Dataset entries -
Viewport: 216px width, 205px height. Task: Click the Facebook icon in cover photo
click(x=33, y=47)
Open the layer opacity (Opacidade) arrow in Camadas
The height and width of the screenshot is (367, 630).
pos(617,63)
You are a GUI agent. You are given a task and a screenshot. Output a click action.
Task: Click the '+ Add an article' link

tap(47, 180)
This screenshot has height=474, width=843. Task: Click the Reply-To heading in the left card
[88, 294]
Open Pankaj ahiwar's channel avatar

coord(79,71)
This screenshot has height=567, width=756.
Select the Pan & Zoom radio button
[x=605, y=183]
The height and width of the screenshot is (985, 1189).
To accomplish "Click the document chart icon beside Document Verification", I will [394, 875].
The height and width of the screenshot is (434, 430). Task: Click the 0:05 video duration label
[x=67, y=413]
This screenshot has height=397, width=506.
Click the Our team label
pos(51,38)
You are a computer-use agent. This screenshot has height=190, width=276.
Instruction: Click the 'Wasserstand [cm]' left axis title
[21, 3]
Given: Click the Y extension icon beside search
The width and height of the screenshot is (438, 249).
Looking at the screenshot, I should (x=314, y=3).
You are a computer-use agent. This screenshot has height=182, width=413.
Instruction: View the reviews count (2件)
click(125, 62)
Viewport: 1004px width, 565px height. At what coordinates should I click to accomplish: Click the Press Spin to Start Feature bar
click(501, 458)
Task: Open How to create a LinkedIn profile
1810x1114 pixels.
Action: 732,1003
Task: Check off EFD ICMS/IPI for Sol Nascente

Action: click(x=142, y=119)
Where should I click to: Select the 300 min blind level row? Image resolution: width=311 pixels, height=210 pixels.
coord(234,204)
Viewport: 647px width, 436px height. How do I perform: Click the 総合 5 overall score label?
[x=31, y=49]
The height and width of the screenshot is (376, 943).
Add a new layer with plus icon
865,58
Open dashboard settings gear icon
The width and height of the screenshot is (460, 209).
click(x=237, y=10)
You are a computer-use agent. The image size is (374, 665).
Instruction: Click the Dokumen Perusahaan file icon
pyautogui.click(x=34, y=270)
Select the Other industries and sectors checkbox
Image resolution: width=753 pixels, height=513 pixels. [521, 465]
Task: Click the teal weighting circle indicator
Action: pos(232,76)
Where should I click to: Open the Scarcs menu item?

Exercise description -
Exactly the lines above from the one with "The height and width of the screenshot is (376, 943)." to the one with "You are a computer-use agent. The", both included, are to be quoted; leave the rest out.

Answer to this task -
The height and width of the screenshot is (376, 943).
Add a new layer with plus icon
865,58
Open dashboard settings gear icon
The width and height of the screenshot is (460, 209).
click(x=237, y=10)
You are a computer-use agent. The image size is (374, 665).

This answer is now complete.